O libreto clássico dos
Estados Unidos torna-se exíguo perante este cenário desfavorável. Por isso,
voltam àquilo que nunca deixaram de fazer: as ameaças. Há meses, Fitch e Moody’s
falaram de colapso económico; o The Economist pressagiou o “fim da festa”; o
Bank of America e merrill Lynch alarmaram com a “primavera venezuelana”. Há
dias, foi o vice-Presidente Biden quem se somava a deitar lenha no fogo.

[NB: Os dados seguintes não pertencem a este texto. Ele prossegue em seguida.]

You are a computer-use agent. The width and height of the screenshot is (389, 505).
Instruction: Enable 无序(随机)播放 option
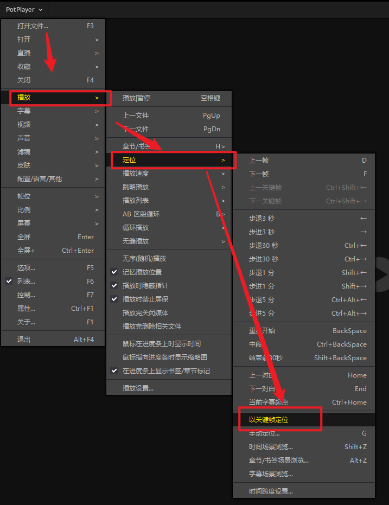click(144, 259)
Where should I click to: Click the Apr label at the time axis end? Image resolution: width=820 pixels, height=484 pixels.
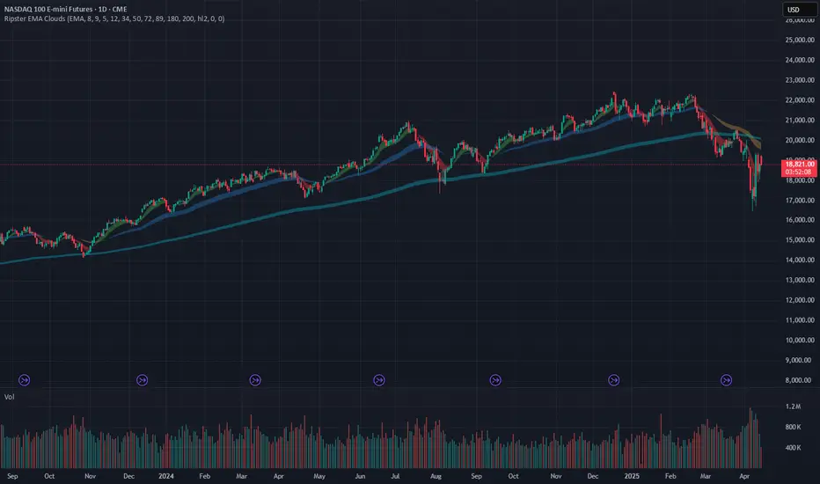(x=744, y=476)
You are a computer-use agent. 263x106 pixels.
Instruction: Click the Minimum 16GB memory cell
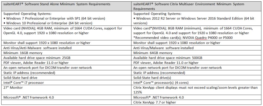tap(66, 53)
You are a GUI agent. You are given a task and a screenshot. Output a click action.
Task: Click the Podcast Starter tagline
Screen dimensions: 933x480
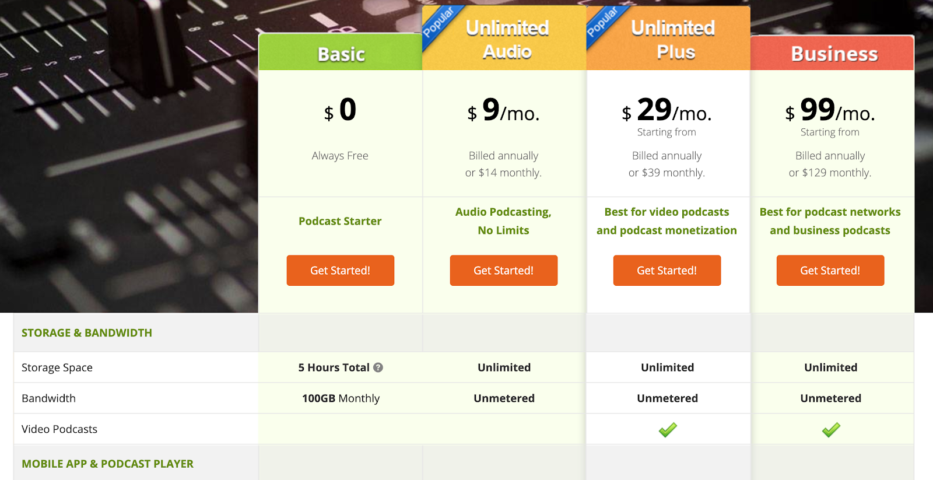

Dpois,
o Secretário de Estado Kerry amedrontou com sanções económicas, via OEA, embora
Insulza, o seu Secretário-Geral, lhe tenha dito que não pode socorrer-se desta
opção porque “o caso venezuelano não põe em risco a democracia nem a segurança
do continente americano”. O último, por agora, é Kelly, o Chefe do Comando Sul
do Exército dos Estados Unidos, quem, perante a comissão de Defesa do Senado,
afirma que que a Venezuela “vai precipitar-se numa catástrofe económica” e,
mais, fala do perigoso rumor sobre “a divisão no seio das Forças Armadas
venezuelanas”.
A transição geoeconómica
para um mundo multipolar irrita muito a maior potência militar do mundo. No ano
de 2014, os Estados Unidos pretendem recuperar, doa a quem doer, a sua
hegemonia unipolar. A beligerãncia contra os países emergentes, mediante
expectativas falsas de estagnação e a guerra na Ucrânia são provas disso. A
Venezuela é um outro objectivo mais para a diplomacia dos Estados Unidos, na
sua estratégia de domínio global que, agora, exige uma guerra civil para derrotar
o chavismo, à força. E por que não, depois, voltar a controlar o petróleo e,
consequentemente, o continente latino-americano.* Director do Centro Estratégico Latino-americano Geopolítico. Professor de Economia na Universidade Pablo Olavide, de Sevilha.
Notas
do tradutor:
(1) ALBA – Aliança
Bolivariana para os Povos da Nossa América. Tratado intergovernamental para a
integração social, política e económica de vários países da América latina e
Caraíbas. Substituiu o ALCA, dominado pelos EUA.
(2) CELAC – Comunidade de
Estados Latino-americanos e das Caraíbas. Organismo para a integração e
desenvolvimento.
(3) UNASUR – União das
Nações da América do Sul. Organização para a integração sul-americana, nos
sectores da energia, educação, ambiente, infra-estruturas, segurança e
democracia.
(4) Conferência, convocada
por Nicolás Maduro, de todos os sectores políticos e sociais, para discutir a
situação do país.
(5) Elías Jaua Milano –
Ministro dos Negócios Estrangeiros da Venezuela.